Stated task: Please reproduce every line of the following material word for word.
***** Records to use
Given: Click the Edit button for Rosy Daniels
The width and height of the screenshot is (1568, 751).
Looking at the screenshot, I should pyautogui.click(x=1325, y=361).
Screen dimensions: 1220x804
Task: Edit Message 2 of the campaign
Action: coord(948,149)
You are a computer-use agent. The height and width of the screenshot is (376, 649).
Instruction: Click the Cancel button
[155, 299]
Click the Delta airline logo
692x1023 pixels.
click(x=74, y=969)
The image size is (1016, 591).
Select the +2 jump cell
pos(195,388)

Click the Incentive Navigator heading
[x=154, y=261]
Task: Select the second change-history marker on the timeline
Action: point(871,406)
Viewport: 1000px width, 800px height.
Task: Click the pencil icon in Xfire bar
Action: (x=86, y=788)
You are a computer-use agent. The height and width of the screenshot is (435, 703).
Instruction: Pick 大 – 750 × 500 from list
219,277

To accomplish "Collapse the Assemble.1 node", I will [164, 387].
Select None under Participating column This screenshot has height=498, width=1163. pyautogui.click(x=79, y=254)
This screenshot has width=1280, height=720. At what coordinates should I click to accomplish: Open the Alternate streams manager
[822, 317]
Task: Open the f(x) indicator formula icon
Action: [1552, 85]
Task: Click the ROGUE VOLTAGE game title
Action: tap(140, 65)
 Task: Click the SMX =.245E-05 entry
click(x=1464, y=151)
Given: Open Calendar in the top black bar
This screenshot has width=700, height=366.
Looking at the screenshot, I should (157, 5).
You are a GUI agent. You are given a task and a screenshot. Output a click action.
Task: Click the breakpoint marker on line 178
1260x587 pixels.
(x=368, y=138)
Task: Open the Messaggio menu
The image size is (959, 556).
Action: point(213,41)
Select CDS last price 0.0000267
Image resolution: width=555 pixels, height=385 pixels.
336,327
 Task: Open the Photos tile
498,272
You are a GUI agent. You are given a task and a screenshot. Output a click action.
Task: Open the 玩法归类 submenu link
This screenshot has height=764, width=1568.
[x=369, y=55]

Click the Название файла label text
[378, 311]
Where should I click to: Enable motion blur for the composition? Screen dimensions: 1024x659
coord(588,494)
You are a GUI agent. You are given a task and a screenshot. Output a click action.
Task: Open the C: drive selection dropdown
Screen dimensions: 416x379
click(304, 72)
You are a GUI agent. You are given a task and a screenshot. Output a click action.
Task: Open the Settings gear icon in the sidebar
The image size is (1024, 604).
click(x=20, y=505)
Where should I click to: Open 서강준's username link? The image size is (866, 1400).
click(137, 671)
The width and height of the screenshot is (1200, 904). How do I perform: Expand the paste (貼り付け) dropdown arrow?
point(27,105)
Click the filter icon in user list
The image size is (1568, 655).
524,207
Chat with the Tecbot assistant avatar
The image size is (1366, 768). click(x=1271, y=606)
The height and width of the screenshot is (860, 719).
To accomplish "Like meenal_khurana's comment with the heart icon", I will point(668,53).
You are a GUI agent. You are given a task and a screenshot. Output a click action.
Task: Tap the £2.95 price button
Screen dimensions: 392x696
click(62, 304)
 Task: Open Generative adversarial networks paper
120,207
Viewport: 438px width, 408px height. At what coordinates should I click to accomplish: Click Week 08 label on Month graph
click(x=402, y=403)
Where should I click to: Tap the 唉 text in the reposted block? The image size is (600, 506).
**********
Reply:
Given: Click the Edit button for Rosy Daniels
The width and height of the screenshot is (1568, 751).
Looking at the screenshot, I should pyautogui.click(x=1325, y=361).
Screen dimensions: 1220x804
Task: Edit Message 2 of the campaign
Action: coord(948,149)
You are a computer-use agent. The height and width of the screenshot is (376, 649).
Instruction: Click the Cancel button
[155, 299]
Click the Delta airline logo
692x1023 pixels.
click(x=74, y=969)
The image size is (1016, 591).
Select the +2 jump cell
pos(195,388)

Click the Incentive Navigator heading
[x=154, y=261]
Task: Select the second change-history marker on the timeline
Action: point(871,406)
Viewport: 1000px width, 800px height.
Task: Click the pencil icon in Xfire bar
Action: (x=86, y=788)
You are a computer-use agent. The height and width of the screenshot is (435, 703).
Instruction: Pick 大 – 750 × 500 from list
219,277

To accomplish "Collapse the Assemble.1 node", I will [164, 387].
Select None under Participating column This screenshot has height=498, width=1163. pyautogui.click(x=79, y=254)
This screenshot has width=1280, height=720. At what coordinates should I click to accomplish: Open the Alternate streams manager
[822, 317]
Task: Open the f(x) indicator formula icon
Action: [1552, 85]
Task: Click the ROGUE VOLTAGE game title
Action: tap(140, 65)
 Task: Click the SMX =.245E-05 entry
click(x=1464, y=151)
Given: Open Calendar in the top black bar
This screenshot has width=700, height=366.
Looking at the screenshot, I should (157, 5).
You are a GUI agent. You are given a task and a screenshot. Output a click action.
Task: Click the breakpoint marker on line 178
1260x587 pixels.
(x=368, y=138)
Task: Open the Messaggio menu
The image size is (959, 556).
Action: point(213,41)
Select CDS last price 0.0000267
Image resolution: width=555 pixels, height=385 pixels.
336,327
 Task: Open the Photos tile
498,272
You are a GUI agent. You are given a task and a screenshot. Output a click action.
Task: Open the 玩法归类 submenu link
This screenshot has height=764, width=1568.
[x=369, y=55]

Click the Название файла label text
[378, 311]
Where should I click to: Enable motion blur for the composition? Screen dimensions: 1024x659
coord(588,494)
You are a GUI agent. You are given a task and a screenshot. Output a click action.
Task: Open the C: drive selection dropdown
Screen dimensions: 416x379
click(304, 72)
You are a GUI agent. You are given a task and a screenshot. Output a click action.
Task: Open the Settings gear icon in the sidebar
The image size is (1024, 604).
click(x=20, y=505)
Where should I click to: Open 서강준's username link? The image size is (866, 1400).
click(137, 671)
The width and height of the screenshot is (1200, 904). How do I perform: Expand the paste (貼り付け) dropdown arrow?
point(27,105)
Click the filter icon in user list
The image size is (1568, 655).
524,207
Chat with the Tecbot assistant avatar
The image size is (1366, 768). click(x=1271, y=606)
The height and width of the screenshot is (860, 719).
To accomplish "Like meenal_khurana's comment with the heart icon", I will point(668,53).
You are a GUI agent. You are given a task and a screenshot. Output a click action.
Task: Tap the £2.95 price button
Screen dimensions: 392x696
click(62, 304)
 Task: Open Generative adversarial networks paper
120,207
Viewport: 438px width, 408px height. At what coordinates should I click to accomplish: Click Week 08 label on Month graph
click(x=402, y=403)
Where should I click to: Tap the 唉 text in the reposted block? The image size is (600, 506).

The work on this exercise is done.